In their bulky uniforms, the two of them made Frieda’s house seem smaller. They sat down awkwardly, as if they were unused to being inside. Frieda sat opposite them. She waited for them to speak. The man took off his hat and laid it on the arm of the chair. He had curly red hair and pale skin.
‘It’s been reported that there was an incident,’ he said. He took a notebook from the side pocket of his jacket, slowly opened it and inspected it, as if he was seeing it for the first time. ‘I need to inform you from the outset that we are investigating a case of common assault and also a case of assault causing actual bodily harm.’
‘What actual bodily harm?’ said Frieda, trying to remain calm. At the same time she tried to remember the event. Could the woman have hit her head when she fell? The officer looked back down at his notebook.

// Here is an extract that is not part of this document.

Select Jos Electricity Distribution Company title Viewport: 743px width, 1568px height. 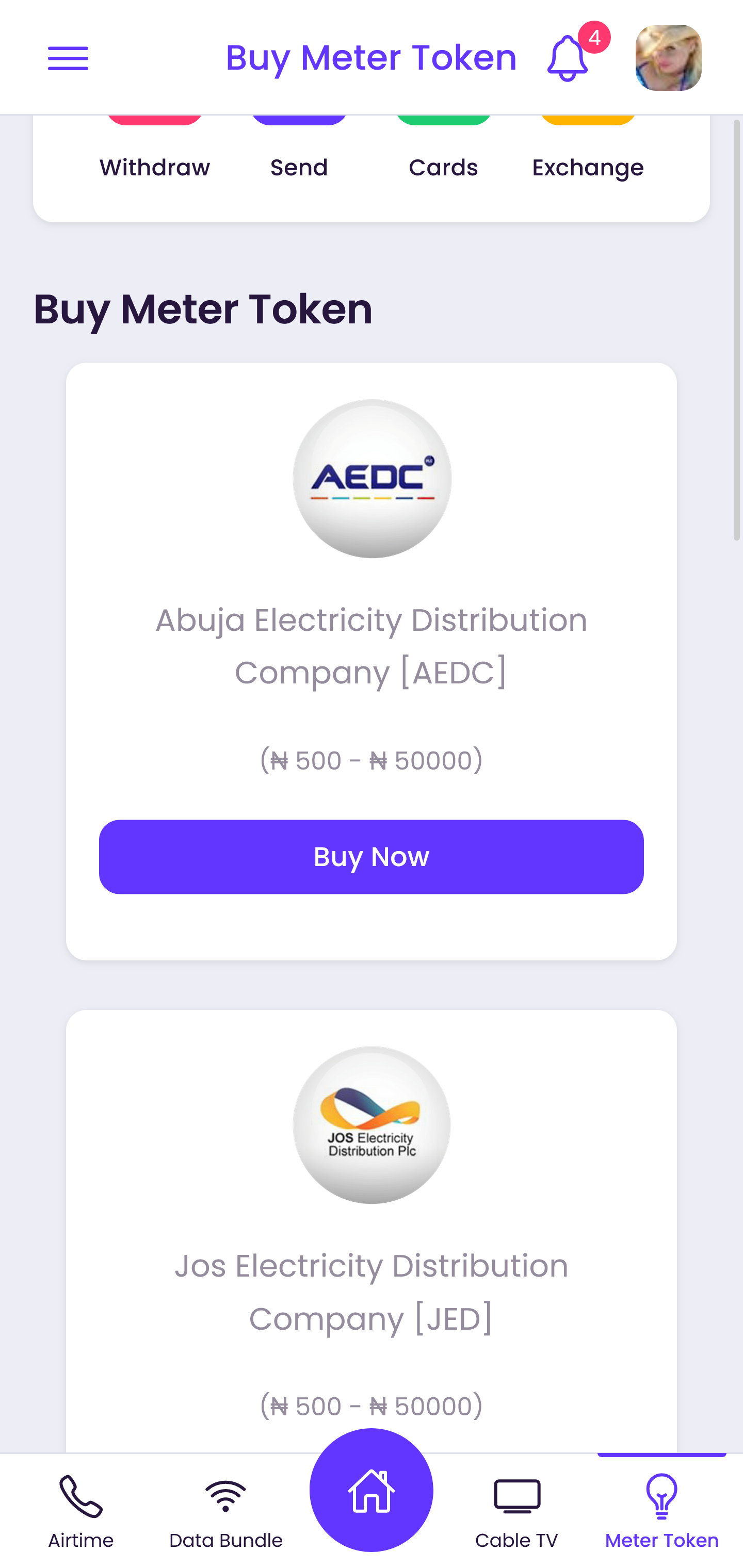click(372, 1292)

‘A complaint has been made by Mr Ian Yardley, the owner of the flat, and by Polly Welsh. Now, at this point I need to warn you that you are not under arrest and that you are free to stop the interview at any time. And I also need to tell you that you do not have to say anything but it may harm your defence if you do not mention when questioned something that you later rely on in court. Anything you do say may be given in evidence.’ When he had finished this small speech, the officer’s pale skin reddened. Frieda was reminded of a small boy reciting a speech at a school assembly. ‘We always have to say that.’